:: ENTRIES SUPPLIED ::

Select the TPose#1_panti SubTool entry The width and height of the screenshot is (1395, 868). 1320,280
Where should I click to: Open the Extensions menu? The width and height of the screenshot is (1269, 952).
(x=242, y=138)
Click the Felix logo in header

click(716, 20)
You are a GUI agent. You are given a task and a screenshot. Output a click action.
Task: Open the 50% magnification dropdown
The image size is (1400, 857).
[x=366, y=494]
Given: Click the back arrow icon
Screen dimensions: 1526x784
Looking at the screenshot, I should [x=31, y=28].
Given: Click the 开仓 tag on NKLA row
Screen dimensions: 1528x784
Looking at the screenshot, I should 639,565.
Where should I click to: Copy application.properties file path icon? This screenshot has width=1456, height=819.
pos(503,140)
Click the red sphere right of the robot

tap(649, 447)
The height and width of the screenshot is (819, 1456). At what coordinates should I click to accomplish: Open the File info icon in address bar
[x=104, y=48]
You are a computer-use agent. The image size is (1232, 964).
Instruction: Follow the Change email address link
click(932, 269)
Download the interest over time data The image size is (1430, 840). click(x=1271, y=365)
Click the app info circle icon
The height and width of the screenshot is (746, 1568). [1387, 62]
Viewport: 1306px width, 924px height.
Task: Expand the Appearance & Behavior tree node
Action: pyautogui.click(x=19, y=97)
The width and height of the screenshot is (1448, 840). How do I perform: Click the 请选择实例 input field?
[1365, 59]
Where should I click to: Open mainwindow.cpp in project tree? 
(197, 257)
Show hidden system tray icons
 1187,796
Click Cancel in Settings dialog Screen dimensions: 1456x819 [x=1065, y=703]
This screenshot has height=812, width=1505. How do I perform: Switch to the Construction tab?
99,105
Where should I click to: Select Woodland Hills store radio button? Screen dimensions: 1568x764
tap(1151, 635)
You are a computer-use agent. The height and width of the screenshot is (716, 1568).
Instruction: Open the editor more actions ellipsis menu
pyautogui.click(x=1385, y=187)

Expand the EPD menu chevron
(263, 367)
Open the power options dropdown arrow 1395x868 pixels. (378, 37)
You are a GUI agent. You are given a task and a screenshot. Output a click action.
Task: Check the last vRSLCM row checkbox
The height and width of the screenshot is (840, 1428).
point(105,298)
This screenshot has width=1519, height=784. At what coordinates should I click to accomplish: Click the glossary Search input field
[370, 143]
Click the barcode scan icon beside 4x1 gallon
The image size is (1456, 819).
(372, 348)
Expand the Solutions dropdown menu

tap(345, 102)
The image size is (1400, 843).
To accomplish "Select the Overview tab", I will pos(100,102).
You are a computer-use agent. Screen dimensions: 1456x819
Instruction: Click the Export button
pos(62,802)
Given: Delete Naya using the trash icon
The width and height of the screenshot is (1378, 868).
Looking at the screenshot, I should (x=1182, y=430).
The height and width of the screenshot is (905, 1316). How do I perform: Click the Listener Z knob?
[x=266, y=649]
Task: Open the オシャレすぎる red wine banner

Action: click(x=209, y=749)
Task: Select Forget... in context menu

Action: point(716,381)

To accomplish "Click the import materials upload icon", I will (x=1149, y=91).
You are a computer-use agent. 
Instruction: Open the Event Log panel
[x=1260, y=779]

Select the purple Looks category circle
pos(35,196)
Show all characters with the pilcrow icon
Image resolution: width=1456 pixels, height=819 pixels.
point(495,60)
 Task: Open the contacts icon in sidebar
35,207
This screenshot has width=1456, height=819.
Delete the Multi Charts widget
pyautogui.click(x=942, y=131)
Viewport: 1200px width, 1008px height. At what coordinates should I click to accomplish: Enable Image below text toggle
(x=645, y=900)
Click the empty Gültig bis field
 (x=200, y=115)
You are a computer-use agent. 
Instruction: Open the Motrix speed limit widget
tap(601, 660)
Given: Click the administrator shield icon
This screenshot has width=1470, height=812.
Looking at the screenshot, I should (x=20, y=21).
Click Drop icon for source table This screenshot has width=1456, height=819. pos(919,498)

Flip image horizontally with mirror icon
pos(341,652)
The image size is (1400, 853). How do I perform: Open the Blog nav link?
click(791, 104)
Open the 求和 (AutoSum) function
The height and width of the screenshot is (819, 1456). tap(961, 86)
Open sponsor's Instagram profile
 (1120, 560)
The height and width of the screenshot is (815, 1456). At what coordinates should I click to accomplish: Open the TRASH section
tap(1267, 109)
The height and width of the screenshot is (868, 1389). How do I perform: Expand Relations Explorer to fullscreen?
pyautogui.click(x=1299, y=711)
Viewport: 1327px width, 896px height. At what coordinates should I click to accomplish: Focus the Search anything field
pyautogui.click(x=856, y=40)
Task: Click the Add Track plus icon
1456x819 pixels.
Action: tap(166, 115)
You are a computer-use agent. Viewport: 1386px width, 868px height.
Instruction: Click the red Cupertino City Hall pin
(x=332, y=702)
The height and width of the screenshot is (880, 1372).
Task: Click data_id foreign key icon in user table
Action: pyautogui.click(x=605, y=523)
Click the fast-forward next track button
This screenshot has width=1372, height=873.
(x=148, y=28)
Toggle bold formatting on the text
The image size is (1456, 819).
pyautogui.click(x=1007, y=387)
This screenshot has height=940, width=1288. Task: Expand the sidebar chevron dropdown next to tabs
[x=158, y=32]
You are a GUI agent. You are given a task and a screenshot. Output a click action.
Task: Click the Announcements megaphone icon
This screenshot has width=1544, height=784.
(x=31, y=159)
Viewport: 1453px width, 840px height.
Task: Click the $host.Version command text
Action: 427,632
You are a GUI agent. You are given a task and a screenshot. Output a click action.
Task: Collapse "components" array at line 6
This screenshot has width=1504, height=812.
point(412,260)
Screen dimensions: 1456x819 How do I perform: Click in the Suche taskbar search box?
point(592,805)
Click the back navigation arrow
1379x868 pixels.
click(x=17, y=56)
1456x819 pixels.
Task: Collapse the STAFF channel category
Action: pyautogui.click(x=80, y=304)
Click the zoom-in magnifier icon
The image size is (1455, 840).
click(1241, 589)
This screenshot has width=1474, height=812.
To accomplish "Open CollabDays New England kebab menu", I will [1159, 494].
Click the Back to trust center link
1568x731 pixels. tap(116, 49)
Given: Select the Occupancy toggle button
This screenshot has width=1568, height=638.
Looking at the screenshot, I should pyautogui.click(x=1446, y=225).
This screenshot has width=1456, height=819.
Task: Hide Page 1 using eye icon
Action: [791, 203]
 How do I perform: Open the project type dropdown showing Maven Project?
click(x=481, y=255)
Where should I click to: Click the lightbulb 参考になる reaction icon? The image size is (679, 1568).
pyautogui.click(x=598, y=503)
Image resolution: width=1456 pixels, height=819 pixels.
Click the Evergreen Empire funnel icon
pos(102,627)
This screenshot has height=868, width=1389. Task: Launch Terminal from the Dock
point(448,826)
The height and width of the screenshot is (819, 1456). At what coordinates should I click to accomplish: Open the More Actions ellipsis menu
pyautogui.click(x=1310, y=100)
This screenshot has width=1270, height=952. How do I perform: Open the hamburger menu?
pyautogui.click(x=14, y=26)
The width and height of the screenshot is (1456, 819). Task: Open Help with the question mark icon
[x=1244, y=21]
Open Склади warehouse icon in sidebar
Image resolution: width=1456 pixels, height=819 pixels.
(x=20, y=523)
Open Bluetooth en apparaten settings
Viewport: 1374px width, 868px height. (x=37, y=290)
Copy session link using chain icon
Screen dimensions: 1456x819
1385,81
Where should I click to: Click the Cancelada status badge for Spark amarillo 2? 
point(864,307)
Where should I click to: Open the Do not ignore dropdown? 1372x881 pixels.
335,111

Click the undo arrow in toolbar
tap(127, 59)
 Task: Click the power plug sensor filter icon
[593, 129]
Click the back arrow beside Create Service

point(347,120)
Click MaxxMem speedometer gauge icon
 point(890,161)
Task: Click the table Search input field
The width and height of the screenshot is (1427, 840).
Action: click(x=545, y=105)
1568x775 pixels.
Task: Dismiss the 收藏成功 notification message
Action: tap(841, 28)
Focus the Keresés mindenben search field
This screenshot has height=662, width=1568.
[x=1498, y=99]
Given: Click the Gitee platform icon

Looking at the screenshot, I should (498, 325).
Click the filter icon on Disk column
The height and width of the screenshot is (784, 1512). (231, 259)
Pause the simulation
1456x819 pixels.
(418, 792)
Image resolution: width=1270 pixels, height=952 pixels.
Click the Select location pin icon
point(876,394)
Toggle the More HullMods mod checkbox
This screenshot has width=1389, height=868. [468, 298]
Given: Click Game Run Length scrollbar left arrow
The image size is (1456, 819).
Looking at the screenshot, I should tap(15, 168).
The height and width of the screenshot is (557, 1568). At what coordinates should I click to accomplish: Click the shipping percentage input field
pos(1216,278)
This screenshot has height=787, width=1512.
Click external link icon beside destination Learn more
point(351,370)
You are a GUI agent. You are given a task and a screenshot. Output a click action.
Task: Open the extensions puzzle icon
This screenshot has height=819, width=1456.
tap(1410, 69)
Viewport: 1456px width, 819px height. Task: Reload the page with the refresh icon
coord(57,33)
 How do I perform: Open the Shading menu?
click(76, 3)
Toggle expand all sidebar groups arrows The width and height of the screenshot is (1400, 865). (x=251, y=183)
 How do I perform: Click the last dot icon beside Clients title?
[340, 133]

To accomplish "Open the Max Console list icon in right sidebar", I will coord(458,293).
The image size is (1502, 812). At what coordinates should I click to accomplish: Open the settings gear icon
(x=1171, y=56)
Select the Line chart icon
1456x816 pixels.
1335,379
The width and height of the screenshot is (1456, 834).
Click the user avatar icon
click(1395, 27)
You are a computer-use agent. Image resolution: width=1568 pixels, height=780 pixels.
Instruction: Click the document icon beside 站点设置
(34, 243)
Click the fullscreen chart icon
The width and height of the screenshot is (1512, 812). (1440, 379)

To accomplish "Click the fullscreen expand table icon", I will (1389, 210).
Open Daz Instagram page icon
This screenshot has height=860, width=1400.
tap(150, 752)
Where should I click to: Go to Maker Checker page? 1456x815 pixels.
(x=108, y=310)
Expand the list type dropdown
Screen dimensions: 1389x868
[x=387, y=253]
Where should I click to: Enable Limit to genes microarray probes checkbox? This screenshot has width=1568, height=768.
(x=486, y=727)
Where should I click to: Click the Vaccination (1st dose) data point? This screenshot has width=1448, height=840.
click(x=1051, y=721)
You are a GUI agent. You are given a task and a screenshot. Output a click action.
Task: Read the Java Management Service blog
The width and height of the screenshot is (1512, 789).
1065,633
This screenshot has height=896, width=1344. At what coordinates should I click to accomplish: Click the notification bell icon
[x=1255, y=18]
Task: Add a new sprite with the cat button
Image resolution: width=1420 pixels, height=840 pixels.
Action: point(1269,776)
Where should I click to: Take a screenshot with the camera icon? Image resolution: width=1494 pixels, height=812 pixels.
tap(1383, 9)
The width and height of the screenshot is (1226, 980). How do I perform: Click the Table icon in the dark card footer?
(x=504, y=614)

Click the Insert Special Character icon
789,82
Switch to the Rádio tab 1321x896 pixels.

:::

__INSTRUCTIONS FOR THE TASK__
Within the listing above, give again exactly every line from the line with "Toggle the More HullMods mod checkbox" through the line with "Task: Open the extensions puzzle icon", both included, and no other line.

__EXERCISE RESPONSE__
Toggle the More HullMods mod checkbox
This screenshot has width=1389, height=868. [468, 298]
Given: Click Game Run Length scrollbar left arrow
The image size is (1456, 819).
Looking at the screenshot, I should tap(15, 168).
The height and width of the screenshot is (557, 1568). At what coordinates should I click to accomplish: Click the shipping percentage input field
pos(1216,278)
This screenshot has height=787, width=1512.
Click external link icon beside destination Learn more
point(351,370)
You are a GUI agent. You are given a task and a screenshot. Output a click action.
Task: Open the extensions puzzle icon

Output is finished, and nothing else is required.